There are a lot of buzzy trends in marketing that turn out to be little more than hot air. People-based marketing. Micro-moments. Conversation marketing. I could go on. (In fact, our editor-in-chief managed to pull together about 40 of the worst of them.) But account-based marketing—ABM for short—seems like one buzzword that’s here to stay.
ABM is a marketing strategy in which the marketing and sales teams focus on courting specific clients, rather than determining their sales pipe based on whatever companies come to them.
In traditional B2B marketing, marketers move prospects through the funnel toward a sale. The top of that funnel is usually very wide. There may be a specific target vertical, but the marketing machine is built to attract as many prospects as possible and then filter away the bad ones.

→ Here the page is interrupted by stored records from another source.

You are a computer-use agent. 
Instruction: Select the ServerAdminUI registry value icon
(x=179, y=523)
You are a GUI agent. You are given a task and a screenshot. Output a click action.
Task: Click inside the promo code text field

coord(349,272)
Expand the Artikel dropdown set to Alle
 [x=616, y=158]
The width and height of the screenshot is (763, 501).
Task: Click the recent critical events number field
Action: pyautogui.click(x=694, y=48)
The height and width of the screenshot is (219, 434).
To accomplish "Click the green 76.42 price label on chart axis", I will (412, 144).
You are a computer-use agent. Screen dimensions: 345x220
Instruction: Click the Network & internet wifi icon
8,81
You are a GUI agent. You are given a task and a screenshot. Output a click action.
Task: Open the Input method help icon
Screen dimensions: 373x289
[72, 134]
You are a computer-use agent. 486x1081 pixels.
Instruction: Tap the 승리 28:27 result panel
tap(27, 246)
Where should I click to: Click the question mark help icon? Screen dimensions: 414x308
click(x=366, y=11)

ABM, on the other hand, is much more focused. A B2B company that sells location-based marketing software likely looks for clients in the retail space, so it’ll identify brands that make the most sense—let’s say Macy’s, Walmart, and Walgreens—and build a strategy to attract those specific brands.

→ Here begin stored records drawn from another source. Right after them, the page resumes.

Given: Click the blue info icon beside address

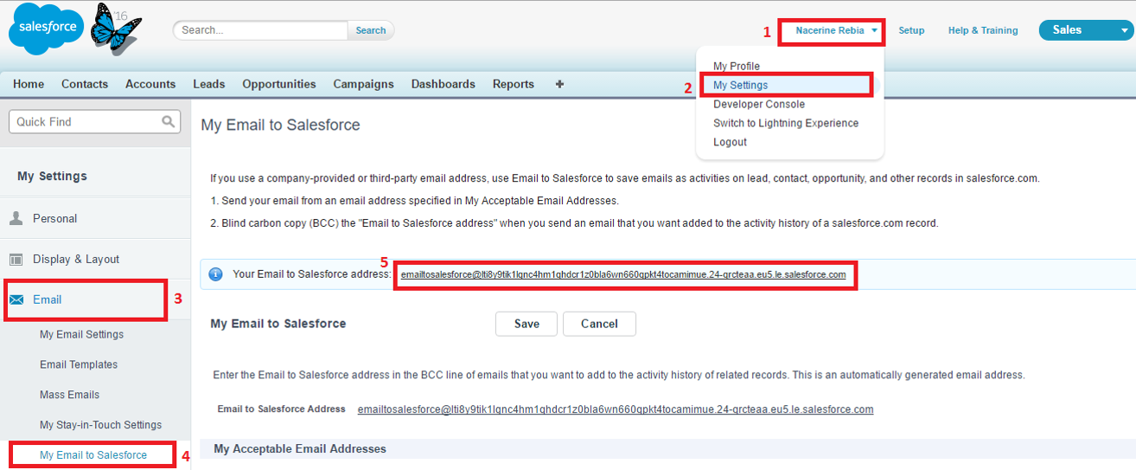Looking at the screenshot, I should click(216, 274).
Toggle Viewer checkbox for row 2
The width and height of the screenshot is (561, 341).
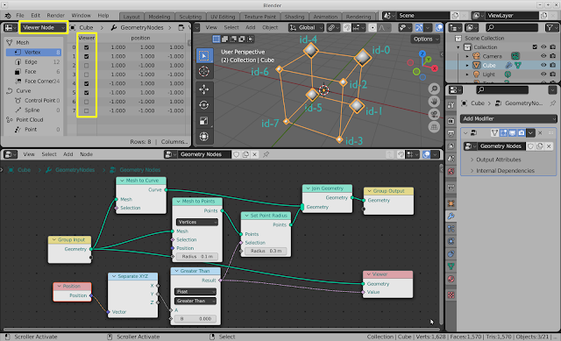[86, 66]
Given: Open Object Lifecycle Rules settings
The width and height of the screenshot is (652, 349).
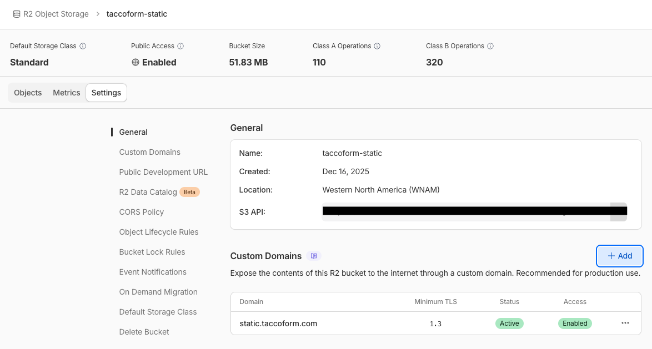Looking at the screenshot, I should [158, 232].
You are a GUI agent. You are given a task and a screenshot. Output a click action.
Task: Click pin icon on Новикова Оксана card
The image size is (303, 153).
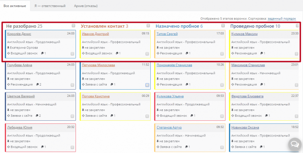pos(233,141)
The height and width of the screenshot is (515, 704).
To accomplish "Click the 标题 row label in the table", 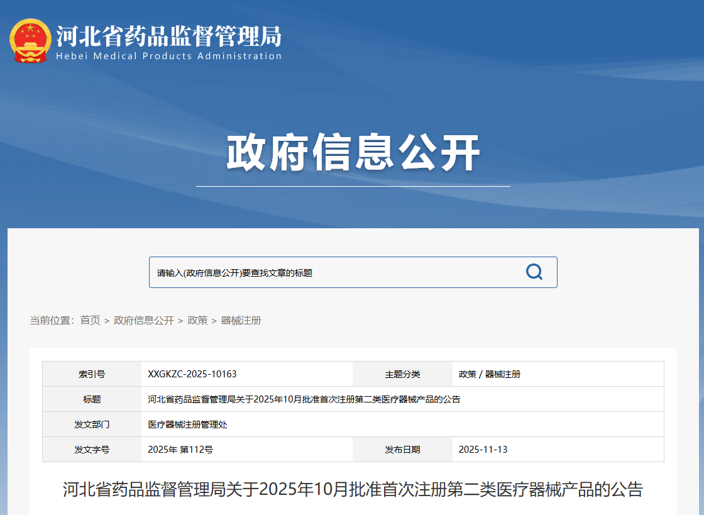I will (x=91, y=399).
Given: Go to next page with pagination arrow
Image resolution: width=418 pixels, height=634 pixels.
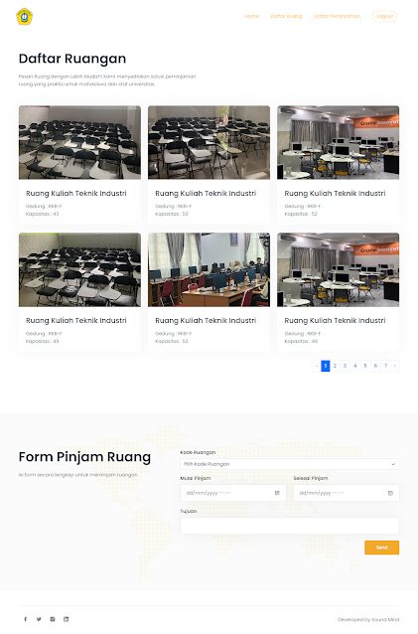Looking at the screenshot, I should [x=395, y=366].
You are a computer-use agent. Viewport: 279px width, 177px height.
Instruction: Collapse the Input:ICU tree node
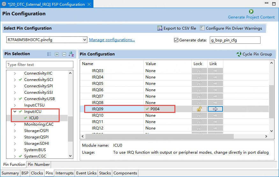[x=15, y=112]
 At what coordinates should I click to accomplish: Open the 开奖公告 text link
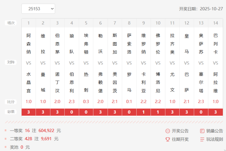click(180, 131)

The usual metaphor is that traditional marketing is hunting with a net, while ABM is hunting with a spear. So just how big is this ABM thing going to get and how exactly are marketers using it? Let’s take a look at a few key charts.
Most ABM programs are relatively new
As eMarketer points out, the concept of ABM has actually been around for more than a decade. It is only because of recent technological changes, however, that ABM has really become viable.

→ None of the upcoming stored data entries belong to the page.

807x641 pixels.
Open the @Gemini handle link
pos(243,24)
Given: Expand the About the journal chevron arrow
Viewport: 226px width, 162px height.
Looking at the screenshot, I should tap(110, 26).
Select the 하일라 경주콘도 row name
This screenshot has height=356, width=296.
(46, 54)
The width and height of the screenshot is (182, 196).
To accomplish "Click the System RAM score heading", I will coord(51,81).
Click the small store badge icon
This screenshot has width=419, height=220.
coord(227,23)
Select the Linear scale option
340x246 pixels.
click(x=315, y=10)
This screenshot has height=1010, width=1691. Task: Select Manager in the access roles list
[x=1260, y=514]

Thanks to sophisticated marketing platforms, business intelligence technology, and advanced targeting features, it’s easier than ever for B2B companies to find their ideal clients, apply those findings to the sales process, and lock in on specific accounts.
In the past year, 59 percent of B2B marketers surveyed by EverString and Domo have implemented ABM. That’s a remarkable shift, demonstrative of just how quickly the practice has taken over the B2B space.
Only 20 percent of B2B marketers are not implementing ABM in some fashion—and that number may decrease as the technology improves.
Martech is key for ABM success
Not surprisingly, sales- and marketing-automation tools are the most used software when it comes to ABM. Marketo, for example, recently launched a suite of tools under the banner of “Marketo Account-Based Marketing.” Other products like Salesforce perform the critical task of managing targeted sales prospects. There is also a new breed of tools specifically for ABM, such as Infer, Terminus, and DiscoverOrg. These offerings generally integrate into one of the larger tech clouds and provide in-depth information on targeted accounts and industries.
Predictive analytics and similar technology like AI are also seen as potentially disruptive forces. Predictive analytics promise to help automate and optimize the ABM process, which if done right, could lead to massive improvements in efficiency.
Most ABM content isn’t individualized… yet
This could change as technology improves, but for now, most ABM still casts a relatively wide net. For example, that hypothetical location software company will probably create content tailored to the retail industry as a whole, rather than Walmart specifically. That makes sense since such focused content requires a lot of time, which may not be feasible if there are too many accounts or too few marketers. The other risk is that such narrow efforts could potentially waste a lot of money if the account doesn’t convert.
Email is the most popular delivery tactic
Email’s dominance should be expected. For one, it’s free for a sales person to send an email with account-based content to a prospect. Email has proven itself to be one of—if not the most—effective channels for B2B marketers thanks to its intimate nature. It’s also easy to use.
While email will likely remain a key ABM channel, many other channels are quickly catching up. Personalized website content is worth mentioning in particular, since it’s relatively new and has the highest numbers for “plan to use.” Personalization uses previous browsing behavior and consumer profiles to serve targeted content. If you were an executive at a finance company, you would see content related to finance on TCS first, rather than an article about ABM.
The technology driving this innovation is still relatively unproven, though the companies offering it—Uberflip, Optimizely, and most of the big cloud suites—have been pushing the idea more and more.
ABM isn’t a miracle worker
Like most things in marketing, ABM won’t solve all of your problems. According to a study from Uberflip, Heinz, ReachForce, Radius, and Bizible, most practitioners believe their ABM efforts are only moderately effective. More marketers believe their ABM is entirely ineffective (6.7 percent) than extremely effective (5.7 percent).
Considering that “extremely effective” marketing tactics are few and far between, these aren’t exactly condemning numbers for ABM. They do suggest, however, plenty of room for improvement. One of the reasons marketers may be unsure of ABM’s effectiveness comes back to an age-old problem: measuring ROI.
Incredibly, 50 percent of marketers surveyed did not measure how implementing account-based marketing affected ROI. In other words, instead of doing their jobs, many marketers are just guessing that ABM is having a positive effect. At least 22 percent admitted they simply don’t know.
For ABM to succeed, marketers have to carefully track if it’s actually working. Otherwise, an exciting practice that could change how marketers do their jobs may just become another buzzword.